I am building a streaming app using Flink 1.3.2 with scala, my Flink app will monitor a folder and stream new files into pipeline. Each record in the file has a timestamp associated. I want to use this timestamp as the event time and build watermark using AssignerWithPeriodicWatermarks[T], my watermark generator looks like below:
class TimeLagWatermarkGenerator extends AssignerWithPeriodicWatermarks[Activity] {
val maxTimeLag = 6 * 3600000L // 6 hours
override def extractTimestamp(element: Activity, previousElementTimestamp: Long): Long = {
val format = new SimpleDateFormat("yyyy-MM-dd'T'HH:mm:ssXXX")
val timestampString = element.getTimestamp
}
override def getCurrentWatermark(): Watermark = {
new Watermark(System.currentTimeMillis() - maxTimeLag)
}
}
env.setStreamTimeCharacteristic(TimeCharacteristic.EventTime)
env.getConfig.setAutoWatermarkInterval(10000L)

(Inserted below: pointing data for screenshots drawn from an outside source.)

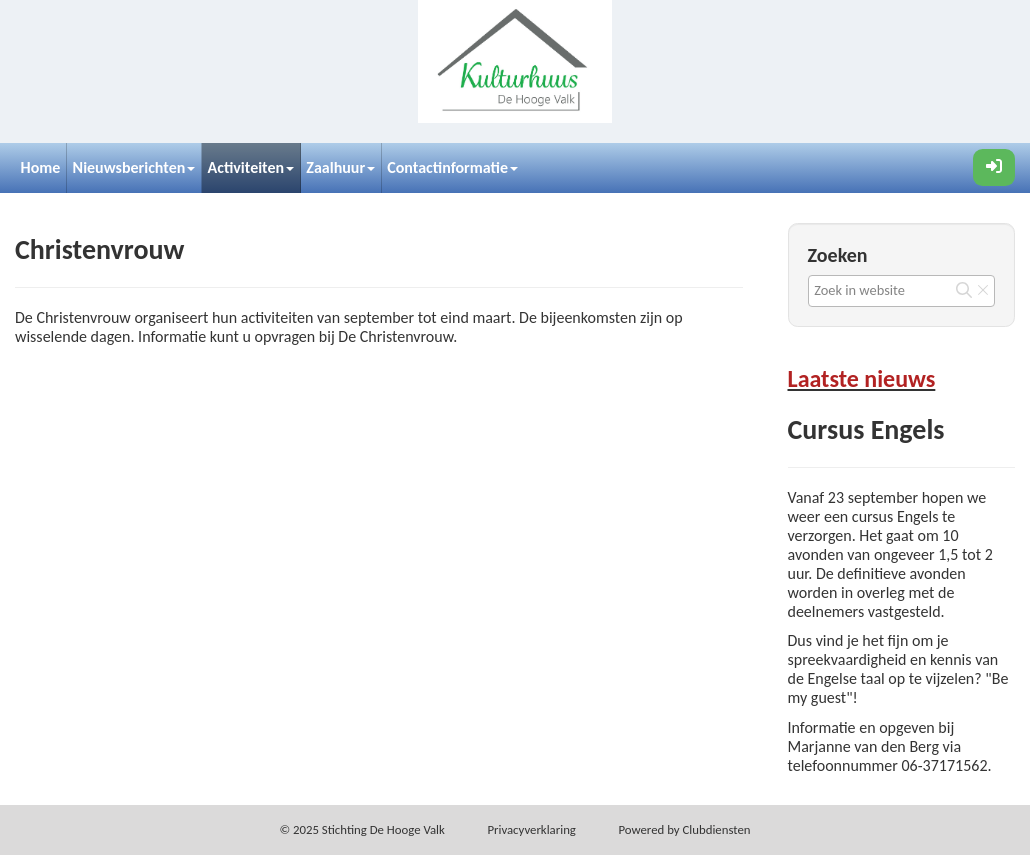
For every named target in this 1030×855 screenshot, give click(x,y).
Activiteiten (251, 167)
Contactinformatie (452, 167)
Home (41, 167)
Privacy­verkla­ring (531, 829)
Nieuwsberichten (134, 167)
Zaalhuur (340, 167)
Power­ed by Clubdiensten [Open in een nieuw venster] (684, 829)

val stream = env.readFile(inputformart, path, FileProcessingMode.PROCESS_CONTINUOUSLY, 100)
val activity = stream
.assignTimestampsAndWatermarks(new TimeLagWatermarkGenerator())
.map { line =>
new tuple.Tuple2(line.id, line.count)
}.keyBy(0).addSink(...)
However, since my folder has some old data there, I don't want to process them. And the timestamp of records in older file are > 6 hours, which should be older than watermark. However, when I start running it, I can still see some initial output been created. I was wondering how the initial value of watermark been set up, is it the before the first interval or after? It might be I misunderstand something here but need some advice.